**** ТЕКСТ СТРАНИЦЫ ****

Верховная законодательная власть должна принадлежать национальному собранию депутатов, избранных жителями трех воеводств, вошедших в Великое Княжество Русское. Исполнительная – по‑прежнему должна находиться в руках гетмана, избранного пожизненно вольными голосами сословий и утвержденного королем. Гетман одновременно являлся верховным сенатором трех воеводств и гражданским правителем Великого Княжества Русского. Княжество должно иметь свой верховный трибунал, куда будут поступать для решения дела из низших судебных инстанций и производиться на русском языке; свое государственное казначейство, куда единственно могли поступать все доходы и сборы с украинского народа и обращаться единственно на потребности ВКР. Княжество имело своих государственных сановников или министров, канцлеров, маршалов, подскарбиев (министров финансов) и других, какие окажутся нужными. Княжество могло чеканить монету и иметь свои вооруженные силы, состоящие из тридцати тысяч и более (по усмотрению) казаков и десяти тысяч регулярного войска. Как то, так и другое должно состоять под командою русского гетмана, и никакое другое войско не могло быть введено в княжество без согласия русского правительства, а в случае если на это будет крайняя необходимость, то оно должно состоять под командою гетмана.

**** ЗАПИСИ ****

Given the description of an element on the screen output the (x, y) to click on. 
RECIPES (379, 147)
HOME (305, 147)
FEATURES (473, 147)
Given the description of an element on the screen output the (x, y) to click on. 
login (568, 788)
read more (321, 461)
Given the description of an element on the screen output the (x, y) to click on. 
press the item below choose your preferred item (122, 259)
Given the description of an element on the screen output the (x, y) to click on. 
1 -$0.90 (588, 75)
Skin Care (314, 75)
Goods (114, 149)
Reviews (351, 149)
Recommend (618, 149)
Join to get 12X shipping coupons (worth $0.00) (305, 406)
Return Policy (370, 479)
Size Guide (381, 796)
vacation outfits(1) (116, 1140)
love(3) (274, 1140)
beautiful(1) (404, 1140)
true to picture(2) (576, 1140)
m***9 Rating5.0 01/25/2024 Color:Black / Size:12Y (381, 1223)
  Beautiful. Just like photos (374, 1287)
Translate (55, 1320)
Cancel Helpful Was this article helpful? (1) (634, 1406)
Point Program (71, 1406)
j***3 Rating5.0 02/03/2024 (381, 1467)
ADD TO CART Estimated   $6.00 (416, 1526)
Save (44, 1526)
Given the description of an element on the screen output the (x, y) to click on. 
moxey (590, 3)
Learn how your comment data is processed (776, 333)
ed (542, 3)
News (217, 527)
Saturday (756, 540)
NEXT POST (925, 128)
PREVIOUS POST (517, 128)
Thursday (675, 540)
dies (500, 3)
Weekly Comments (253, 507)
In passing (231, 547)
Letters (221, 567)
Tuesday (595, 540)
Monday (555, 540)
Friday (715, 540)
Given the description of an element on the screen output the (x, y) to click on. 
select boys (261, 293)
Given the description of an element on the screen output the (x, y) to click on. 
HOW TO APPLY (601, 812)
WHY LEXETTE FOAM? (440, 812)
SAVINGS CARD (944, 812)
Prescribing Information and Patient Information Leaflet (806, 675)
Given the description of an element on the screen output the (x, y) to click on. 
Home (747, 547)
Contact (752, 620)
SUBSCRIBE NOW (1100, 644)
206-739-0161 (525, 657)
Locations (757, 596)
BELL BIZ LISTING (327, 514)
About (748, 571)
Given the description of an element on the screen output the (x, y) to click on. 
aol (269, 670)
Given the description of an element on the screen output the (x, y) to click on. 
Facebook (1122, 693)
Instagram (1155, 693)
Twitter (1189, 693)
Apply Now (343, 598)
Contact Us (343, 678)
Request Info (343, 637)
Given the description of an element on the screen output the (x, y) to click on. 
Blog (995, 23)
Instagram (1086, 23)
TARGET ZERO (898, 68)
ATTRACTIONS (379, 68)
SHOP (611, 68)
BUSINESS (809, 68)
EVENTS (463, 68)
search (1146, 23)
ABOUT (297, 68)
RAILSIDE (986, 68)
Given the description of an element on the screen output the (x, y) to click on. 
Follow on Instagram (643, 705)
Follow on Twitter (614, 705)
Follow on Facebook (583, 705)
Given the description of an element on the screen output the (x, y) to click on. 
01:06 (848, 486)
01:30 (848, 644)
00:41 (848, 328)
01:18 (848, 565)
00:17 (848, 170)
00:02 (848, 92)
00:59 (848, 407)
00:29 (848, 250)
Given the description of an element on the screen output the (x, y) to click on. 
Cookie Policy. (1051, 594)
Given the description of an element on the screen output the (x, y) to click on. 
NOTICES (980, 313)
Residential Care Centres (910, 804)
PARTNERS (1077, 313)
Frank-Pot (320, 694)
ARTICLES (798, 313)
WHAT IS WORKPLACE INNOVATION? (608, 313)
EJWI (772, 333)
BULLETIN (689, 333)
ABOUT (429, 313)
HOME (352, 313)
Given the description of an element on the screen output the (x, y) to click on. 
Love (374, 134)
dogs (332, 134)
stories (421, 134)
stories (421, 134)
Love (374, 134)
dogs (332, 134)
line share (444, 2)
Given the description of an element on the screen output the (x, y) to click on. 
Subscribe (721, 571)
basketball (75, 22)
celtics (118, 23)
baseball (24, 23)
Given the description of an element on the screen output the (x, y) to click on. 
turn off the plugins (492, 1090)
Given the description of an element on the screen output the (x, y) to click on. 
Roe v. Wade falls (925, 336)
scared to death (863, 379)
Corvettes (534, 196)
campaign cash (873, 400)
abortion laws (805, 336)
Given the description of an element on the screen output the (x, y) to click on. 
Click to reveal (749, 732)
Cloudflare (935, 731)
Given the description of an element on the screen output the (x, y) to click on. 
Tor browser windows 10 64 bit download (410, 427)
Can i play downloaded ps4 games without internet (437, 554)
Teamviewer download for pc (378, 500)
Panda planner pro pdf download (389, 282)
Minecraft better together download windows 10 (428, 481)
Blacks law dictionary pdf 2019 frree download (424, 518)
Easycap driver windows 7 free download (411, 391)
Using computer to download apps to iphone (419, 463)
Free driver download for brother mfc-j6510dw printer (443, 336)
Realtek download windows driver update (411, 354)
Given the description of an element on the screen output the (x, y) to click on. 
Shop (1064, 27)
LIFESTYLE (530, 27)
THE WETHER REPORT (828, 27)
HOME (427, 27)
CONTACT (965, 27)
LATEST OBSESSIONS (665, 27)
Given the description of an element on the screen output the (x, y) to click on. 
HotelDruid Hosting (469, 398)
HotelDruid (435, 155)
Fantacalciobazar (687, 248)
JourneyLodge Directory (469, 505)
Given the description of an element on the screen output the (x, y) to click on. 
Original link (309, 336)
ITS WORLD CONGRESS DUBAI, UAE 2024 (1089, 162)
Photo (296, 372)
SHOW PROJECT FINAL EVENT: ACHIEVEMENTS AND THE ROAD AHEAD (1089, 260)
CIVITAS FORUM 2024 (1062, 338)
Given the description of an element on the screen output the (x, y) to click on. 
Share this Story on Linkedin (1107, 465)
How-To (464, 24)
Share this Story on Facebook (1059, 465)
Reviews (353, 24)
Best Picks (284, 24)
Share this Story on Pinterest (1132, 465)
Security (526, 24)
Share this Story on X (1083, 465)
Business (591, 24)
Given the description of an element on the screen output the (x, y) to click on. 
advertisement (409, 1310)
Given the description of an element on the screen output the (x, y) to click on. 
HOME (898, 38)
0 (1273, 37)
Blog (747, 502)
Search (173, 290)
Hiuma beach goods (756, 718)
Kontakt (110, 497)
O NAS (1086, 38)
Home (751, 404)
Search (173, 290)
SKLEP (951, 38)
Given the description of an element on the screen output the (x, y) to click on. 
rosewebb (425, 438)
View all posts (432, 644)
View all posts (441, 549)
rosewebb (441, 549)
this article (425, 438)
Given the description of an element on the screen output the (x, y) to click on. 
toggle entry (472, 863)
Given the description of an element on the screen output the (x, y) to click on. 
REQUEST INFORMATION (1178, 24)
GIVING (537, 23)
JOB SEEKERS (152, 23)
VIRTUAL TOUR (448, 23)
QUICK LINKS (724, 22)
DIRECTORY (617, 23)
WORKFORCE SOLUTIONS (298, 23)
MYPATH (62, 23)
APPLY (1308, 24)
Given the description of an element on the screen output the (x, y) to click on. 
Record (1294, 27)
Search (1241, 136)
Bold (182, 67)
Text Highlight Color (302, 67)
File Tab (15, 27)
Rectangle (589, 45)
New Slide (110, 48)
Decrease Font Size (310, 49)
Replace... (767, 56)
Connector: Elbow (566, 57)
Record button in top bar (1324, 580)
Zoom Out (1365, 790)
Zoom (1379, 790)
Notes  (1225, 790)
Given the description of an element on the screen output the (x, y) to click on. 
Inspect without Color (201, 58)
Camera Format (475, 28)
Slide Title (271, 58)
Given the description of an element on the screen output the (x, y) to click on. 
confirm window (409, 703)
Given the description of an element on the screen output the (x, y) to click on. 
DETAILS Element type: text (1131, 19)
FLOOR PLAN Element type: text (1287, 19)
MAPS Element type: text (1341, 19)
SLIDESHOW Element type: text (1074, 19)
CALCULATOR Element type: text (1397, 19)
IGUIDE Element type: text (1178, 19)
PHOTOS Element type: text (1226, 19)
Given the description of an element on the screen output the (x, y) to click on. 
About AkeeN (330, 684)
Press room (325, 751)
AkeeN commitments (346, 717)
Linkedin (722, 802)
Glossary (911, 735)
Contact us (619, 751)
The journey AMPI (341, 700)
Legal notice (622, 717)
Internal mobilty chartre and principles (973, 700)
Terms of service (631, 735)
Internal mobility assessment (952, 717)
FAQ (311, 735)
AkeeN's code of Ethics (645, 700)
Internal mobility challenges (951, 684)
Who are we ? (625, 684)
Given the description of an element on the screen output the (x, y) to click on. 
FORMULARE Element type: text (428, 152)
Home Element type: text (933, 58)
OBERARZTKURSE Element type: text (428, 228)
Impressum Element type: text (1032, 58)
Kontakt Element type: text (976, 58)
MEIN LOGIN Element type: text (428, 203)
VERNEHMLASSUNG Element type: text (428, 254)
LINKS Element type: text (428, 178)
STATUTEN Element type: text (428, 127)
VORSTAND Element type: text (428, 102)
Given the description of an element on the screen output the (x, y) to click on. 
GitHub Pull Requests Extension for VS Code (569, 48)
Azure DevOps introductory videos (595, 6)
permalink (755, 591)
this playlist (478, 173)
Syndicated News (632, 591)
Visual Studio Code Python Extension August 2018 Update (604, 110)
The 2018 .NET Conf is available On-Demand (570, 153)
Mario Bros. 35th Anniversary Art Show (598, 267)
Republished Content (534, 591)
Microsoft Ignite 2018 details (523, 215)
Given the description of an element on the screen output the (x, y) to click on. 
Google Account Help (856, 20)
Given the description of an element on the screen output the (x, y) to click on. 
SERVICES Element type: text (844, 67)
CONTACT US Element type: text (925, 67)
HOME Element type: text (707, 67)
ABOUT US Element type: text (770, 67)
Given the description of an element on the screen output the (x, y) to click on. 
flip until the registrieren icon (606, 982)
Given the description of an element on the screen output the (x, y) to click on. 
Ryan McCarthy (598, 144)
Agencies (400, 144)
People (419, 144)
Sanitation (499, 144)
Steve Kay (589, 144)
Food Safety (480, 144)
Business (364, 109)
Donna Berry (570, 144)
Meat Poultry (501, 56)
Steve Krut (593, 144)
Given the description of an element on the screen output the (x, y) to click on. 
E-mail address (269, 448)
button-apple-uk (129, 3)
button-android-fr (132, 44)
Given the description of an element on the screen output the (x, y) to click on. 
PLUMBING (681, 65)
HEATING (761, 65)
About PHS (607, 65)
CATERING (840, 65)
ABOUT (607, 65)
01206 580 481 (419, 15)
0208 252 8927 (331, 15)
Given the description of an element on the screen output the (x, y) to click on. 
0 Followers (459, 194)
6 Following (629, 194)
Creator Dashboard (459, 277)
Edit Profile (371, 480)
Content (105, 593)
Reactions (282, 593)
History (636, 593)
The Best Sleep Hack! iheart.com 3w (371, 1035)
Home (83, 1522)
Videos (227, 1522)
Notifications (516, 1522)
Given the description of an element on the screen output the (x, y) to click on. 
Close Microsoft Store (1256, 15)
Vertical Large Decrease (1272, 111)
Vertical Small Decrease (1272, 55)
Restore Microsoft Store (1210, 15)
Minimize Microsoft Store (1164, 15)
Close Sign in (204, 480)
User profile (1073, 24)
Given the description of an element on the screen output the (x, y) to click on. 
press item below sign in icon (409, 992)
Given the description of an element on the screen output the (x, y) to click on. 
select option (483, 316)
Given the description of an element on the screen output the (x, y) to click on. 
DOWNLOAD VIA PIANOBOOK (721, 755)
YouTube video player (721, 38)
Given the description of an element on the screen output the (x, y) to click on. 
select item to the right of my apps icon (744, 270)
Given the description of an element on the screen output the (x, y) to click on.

****

ЧТО НУЖНО СДЕЛАТЬ>
- A) Ответьте по тексту страницы:
(i) Кому должна принадлежать верховная законодательная власть?
(ii) На каком языке должны были производиться дела в верховном трибунале княжества?
(iii) Из каких вооруженных сил и какой численности могло состоять войско княжества?
- B) Измените записи, начиная с самой первой строки и заканчивая строкой, содержащей «Point Program (71, 1406)», включительно: замените «Skin Care» на «Hair Care», а всё остальное оставьте без изменений. Приведите только эти строки.
Записи никак не связаны с текстом страницы.

ОТВЕТЫ ПО ЗАДАНИЯМ>
- A)
(i) Национальному собранию депутатов, избранных жителями трех воеводств, вошедших в Великое Княжество Русское.
(ii) На русском языке.
(iii) Из тридцати тысяч и более (по усмотрению) казаков и десяти тысяч регулярного войска.

- B)
Given the description of an element on the screen output the (x, y) to click on. 
RECIPES (379, 147)
HOME (305, 147)
FEATURES (473, 147)
Given the description of an element on the screen output the (x, y) to click on. 
login (568, 788)
read more (321, 461)
Given the description of an element on the screen output the (x, y) to click on. 
press the item below choose your preferred item (122, 259)
Given the description of an element on the screen output the (x, y) to click on. 
1 -$0.90 (588, 75)
Hair Care (314, 75)
Goods (114, 149)
Reviews (351, 149)
Recommend (618, 149)
Join to get 12X shipping coupons (worth $0.00) (305, 406)
Return Policy (370, 479)
Size Guide (381, 796)
vacation outfits(1) (116, 1140)
love(3) (274, 1140)
beautiful(1) (404, 1140)
true to picture(2) (576, 1140)
m***9 Rating5.0 01/25/2024 Color:Black / Size:12Y (381, 1223)
  Beautiful. Just like photos (374, 1287)
Translate (55, 1320)
Cancel Helpful Was this article helpful? (1) (634, 1406)
Point Program (71, 1406)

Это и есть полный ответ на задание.